* INFORMATION SHOWN:
=== Begin Enclosure ===

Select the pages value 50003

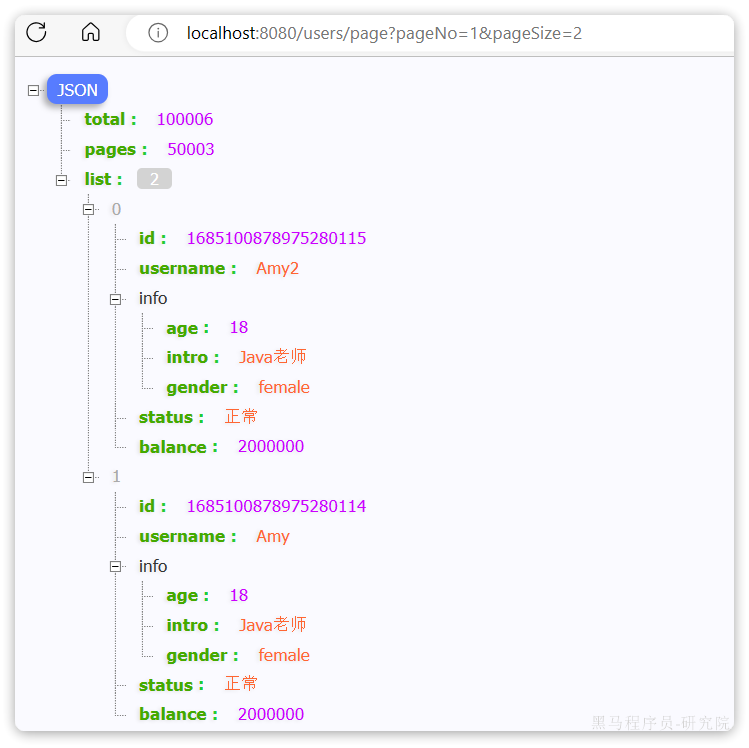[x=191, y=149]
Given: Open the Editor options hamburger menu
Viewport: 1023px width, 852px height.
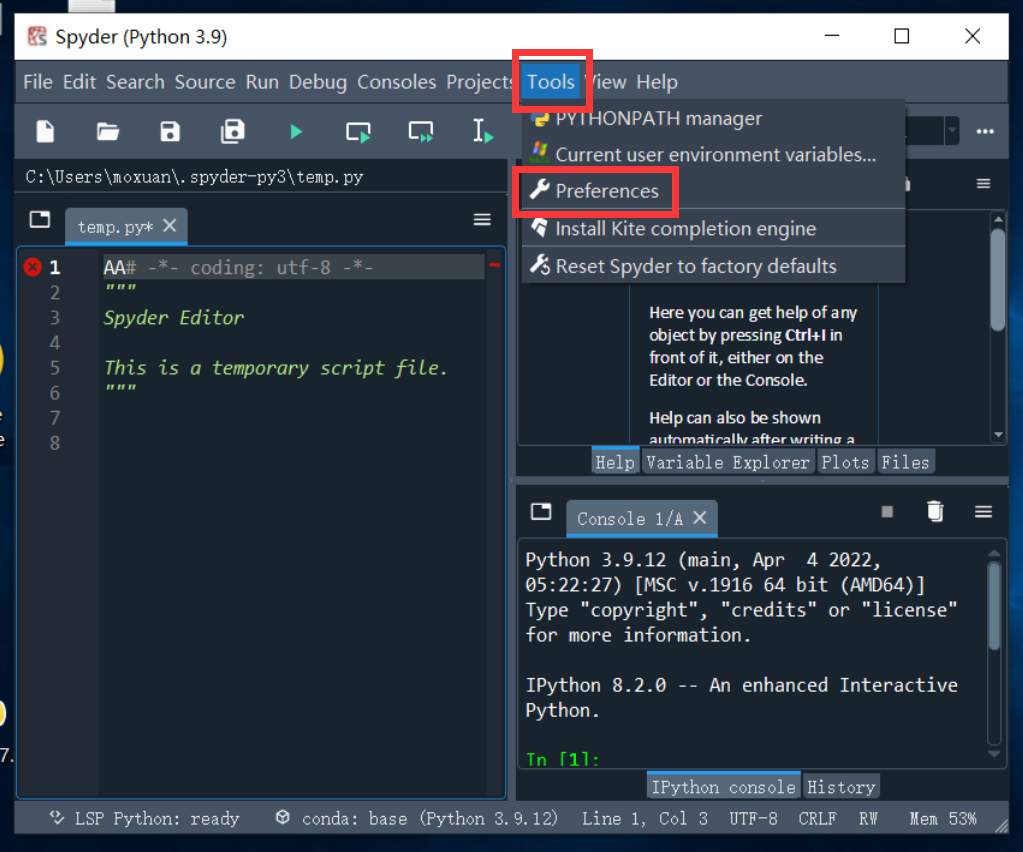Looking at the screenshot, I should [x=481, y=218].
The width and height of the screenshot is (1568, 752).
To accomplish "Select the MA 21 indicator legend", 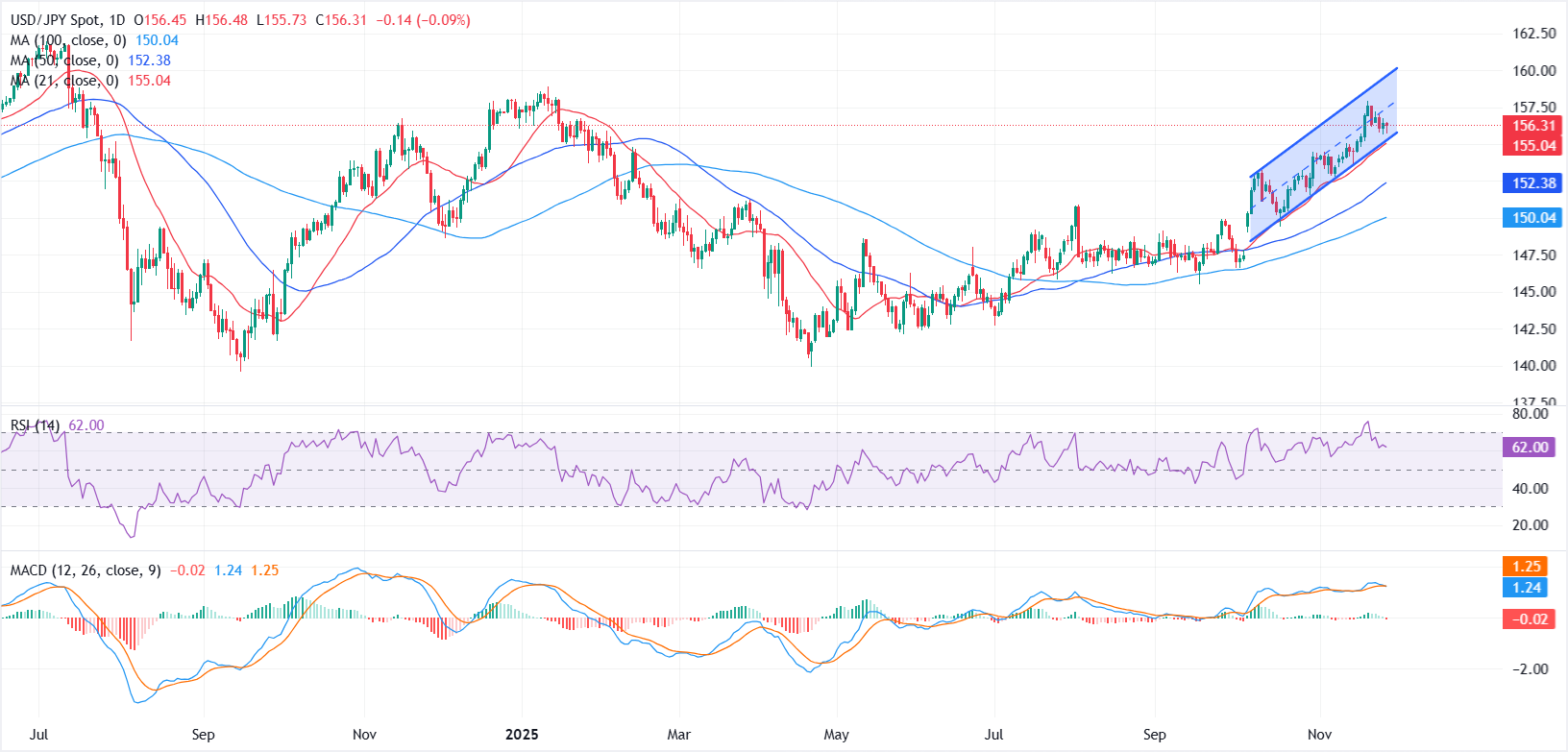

=== End Enclosure ===

Word for word, set down every line of the records above, and leave the pictures out.

* TASK SOLUTION:
Select the pages value 50003

[x=191, y=149]
Given: Open the Editor options hamburger menu
Viewport: 1023px width, 852px height.
Looking at the screenshot, I should [x=481, y=218].
The width and height of the screenshot is (1568, 752).
To accomplish "Select the MA 21 indicator legend", 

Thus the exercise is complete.